Writing for The Verge, Sean Hollister says “Please don’t kill the iPhone Mini” (Tip o’ the antlers to Nick.)

Preach.

The Macalope used his first-generation iPhone SE for four years, waiting for the time Apple would ship a modern small smartphone again. Then he had to wait another six months while using a second-generation iPhone SE. Finally—FINALLY!—Apple shipped the iPhone 12 mini. Huzzah!

The huzzahs were not long-lived.

Several months later, rumors said that Apple would ship an iPhone 13 mini and then be done with minis again. As Hollister notes, a recent tweet by Ming-Chi Kuo seemingly confirms it, as far as rumors go: there will be no small phone introduced this fall. This is what is known as the tick-tick-TOOOOOOK strategy. And the Macalope hates it.

Hollister and some of his colleagues agree.

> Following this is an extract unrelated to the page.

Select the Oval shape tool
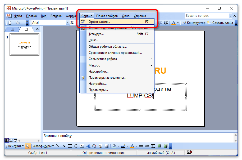Screen dimensions: 242x160 pos(76,146)
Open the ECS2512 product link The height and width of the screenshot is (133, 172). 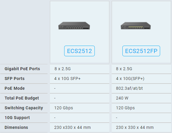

…when I polled my colleagues this week, seven of us still agree that the rest of the world’s too-big phones can shove it.

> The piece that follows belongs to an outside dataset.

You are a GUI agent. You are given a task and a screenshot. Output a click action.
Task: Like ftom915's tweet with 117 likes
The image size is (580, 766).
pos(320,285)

Your ideas are intriguing to me and I wish to subscribe to your newsletter.

Much like comic book characters, however, Apple products are only dead as long as they’re dead. The Macalope believes there’s every chance the company will ship another true small phone (the third-generation iPhone SE is a fine phone but it’s not a true small phone) someday. Apple certainly knows better than the Macalope what sells. The company may feel the market is insignificant enough that it can just drop us a bone when it feels like it.

You can’t build a market on anecdotes, but to back up Hollister and his colleagues at The Verge, the horny one regularly talks to diehard small phone fanatics. Back when the first generation iPhone SE shipped, the father of a friend literally switched platforms in order to get a smaller phone with modern internals, something that was unavailable on Android.

Hollister does get a little desperate, even if the Macalope feels it.

If Apple offered a Mini in 2023 instead of 2022…

Or Apple could bring it back in 2024…

Or… OR… OR!

LOOK, JUST GIVE US THE SMALL PHONE AND NO ONE GETS HURT, OKAY?

Like Hollister, the Macalope would be fine if the company adopted an “every few years” approach to shipping a small phone. But there’s no regularity in Apple’s approach other than seeming continued disdain.

The irony here, of course, is that Apple was famously late to the large phone game.

This piece on Engadget detailing how Steve Jobs said “no one’s going to buy” larger phones is an amusing slice of life from 2010. Of course, Jobs said that kind of thing all the time about stuff Apple wasn’t currently shipping. “No one’s going to buy high-priced, boxy Macs with ports on the front!” What’s funny is the size of phone that was considered “large” back then.

We’re assuming he’s likely talking about the latest crop of 4-, 4.3- and 5-inch phones…

Six years later, Apple’s 4.5-inch iPhone SE would be the smallest phone on the market from a major smartphone manufacturer. Six years after that, the 5.4-inch iPhone 12 and 13 minis are. And while Apple did make substantial strides in screen space by reducing the size of the bezels, the iPhone 13 mini is substantially larger overall than the original SE was. The smallest phone now is only small compared to every other phone currently shipped.

The Macalope isn’t sure how he became the weird, cartoon poster child for small iPhones but it’s a hill he’s going to die on. Apparently over and over again.